Subject: For ANZ, Timor is going places

For ANZ, Timor is going places

Herald Sun

Fleur Leyden Banking

July 27, 2009 12:00am

IT MAY look like any other suburban bank, but ANZ's Dili branch is one of the group's fastest growing outlets in the world.

Customer foot traffic has been increasing by 2 per cent a week for over a year, new accounts are up 80 per cent over the past year, while lending has doubled.

As one of only three commercial banks in the country, ANZ is operating in an economy which last year had the second-highest growth rate in the world and which has also managed to avoid the wrath of the financial meltdown.

Despite being one of the world's poorest nations East Timor has $US4.75 billion-plus ($A5.8 billion) in oil and gas revenue invested in US Treasury bonds.

The government of Prime Minister Xanana Gusmao last year dipped into this so-called Petroleum Fund to lift the nation's yearly budget by more than 120 per cent to $US788 million, allocating $US240 million to an economic stabilisation fund to combat rising fuel and food prices.

This money is beginning to flow through to the streets of Dili, where most people still live on less than $US1 a day.

Chris Durman, chief executive of ANZ Timor-Leste, says more people are doing business in the fledgling nation, foreign investment is beginning to trickle in and the tourism trade is beginning to sprout wings.

"It's just going gangbusters here year on year," he told BusinessDaily.

"We are seeing more and more backpackers in the streets, there are backpacker lodges, the hotels are doing a roaring trade and through all this we'll have the Tour de Timor (cycling event) which I believe has attracted some of the most senior cyclists from around the world."

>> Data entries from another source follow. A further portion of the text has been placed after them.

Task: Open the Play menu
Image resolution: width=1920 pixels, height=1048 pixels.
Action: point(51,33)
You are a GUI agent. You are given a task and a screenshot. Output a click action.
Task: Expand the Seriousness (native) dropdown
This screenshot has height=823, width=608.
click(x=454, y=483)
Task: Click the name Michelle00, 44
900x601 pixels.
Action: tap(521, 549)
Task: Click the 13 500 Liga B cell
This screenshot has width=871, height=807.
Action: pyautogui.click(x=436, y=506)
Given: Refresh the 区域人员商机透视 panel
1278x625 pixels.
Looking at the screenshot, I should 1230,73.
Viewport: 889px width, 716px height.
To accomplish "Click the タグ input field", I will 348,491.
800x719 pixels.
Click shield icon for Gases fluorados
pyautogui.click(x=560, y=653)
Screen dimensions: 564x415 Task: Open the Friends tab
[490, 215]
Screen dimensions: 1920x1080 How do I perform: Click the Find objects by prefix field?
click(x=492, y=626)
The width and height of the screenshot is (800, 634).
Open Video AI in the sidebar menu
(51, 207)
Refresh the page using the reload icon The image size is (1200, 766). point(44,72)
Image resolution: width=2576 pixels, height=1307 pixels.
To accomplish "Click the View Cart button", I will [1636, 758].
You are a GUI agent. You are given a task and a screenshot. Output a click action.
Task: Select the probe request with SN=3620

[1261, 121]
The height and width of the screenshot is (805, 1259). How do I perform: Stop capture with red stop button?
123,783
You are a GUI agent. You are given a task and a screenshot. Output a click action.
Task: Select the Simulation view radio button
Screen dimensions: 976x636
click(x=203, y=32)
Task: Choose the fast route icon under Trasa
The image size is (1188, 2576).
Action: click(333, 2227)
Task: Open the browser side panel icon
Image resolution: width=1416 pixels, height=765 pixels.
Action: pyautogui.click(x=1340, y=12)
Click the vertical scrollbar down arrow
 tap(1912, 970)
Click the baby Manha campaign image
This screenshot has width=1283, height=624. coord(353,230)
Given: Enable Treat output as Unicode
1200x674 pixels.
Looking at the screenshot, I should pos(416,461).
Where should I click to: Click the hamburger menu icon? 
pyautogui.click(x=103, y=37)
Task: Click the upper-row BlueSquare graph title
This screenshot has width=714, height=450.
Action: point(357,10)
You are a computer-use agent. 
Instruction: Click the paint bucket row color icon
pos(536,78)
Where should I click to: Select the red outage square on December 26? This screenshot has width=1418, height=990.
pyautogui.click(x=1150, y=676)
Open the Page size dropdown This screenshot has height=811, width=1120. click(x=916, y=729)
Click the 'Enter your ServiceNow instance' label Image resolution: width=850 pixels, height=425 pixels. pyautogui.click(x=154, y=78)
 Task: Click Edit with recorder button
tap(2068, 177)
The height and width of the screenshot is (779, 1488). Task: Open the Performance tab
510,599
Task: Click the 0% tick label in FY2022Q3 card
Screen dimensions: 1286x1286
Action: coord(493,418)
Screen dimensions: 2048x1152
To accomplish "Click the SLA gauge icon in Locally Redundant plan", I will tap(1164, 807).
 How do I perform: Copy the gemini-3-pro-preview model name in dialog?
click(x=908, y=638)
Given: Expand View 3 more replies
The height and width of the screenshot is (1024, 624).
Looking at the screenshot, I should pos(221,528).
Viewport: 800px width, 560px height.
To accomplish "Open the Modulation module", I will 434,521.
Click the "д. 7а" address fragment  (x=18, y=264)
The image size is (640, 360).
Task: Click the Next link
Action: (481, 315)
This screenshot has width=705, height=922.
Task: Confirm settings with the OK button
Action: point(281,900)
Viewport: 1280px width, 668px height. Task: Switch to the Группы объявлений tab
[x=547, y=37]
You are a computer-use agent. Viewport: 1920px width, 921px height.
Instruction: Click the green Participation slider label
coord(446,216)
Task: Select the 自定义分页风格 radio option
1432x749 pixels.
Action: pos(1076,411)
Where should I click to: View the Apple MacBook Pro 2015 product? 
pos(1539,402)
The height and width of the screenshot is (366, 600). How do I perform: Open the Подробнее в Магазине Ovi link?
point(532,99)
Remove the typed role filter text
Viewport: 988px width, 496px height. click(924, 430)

Government figures reveal that 3500 cars were registered in the March quarter, up from 600 in the same period two years ago.

Combined lending across the country, between all banks and micro-lending institutions, cracked $US100 million in the first three months of this year.

And 10,000 people visited the country between January and March, a fifth of these from Australia.

Vital infrastructure such as roads and transport services still need to be developed and a regulatory framework for business needs to be established so foreigners can operate in the country with confidence.

But Mr Durman says the future is "incredibly bright".

"ANZ is extremely confident and bullish about the future," he says.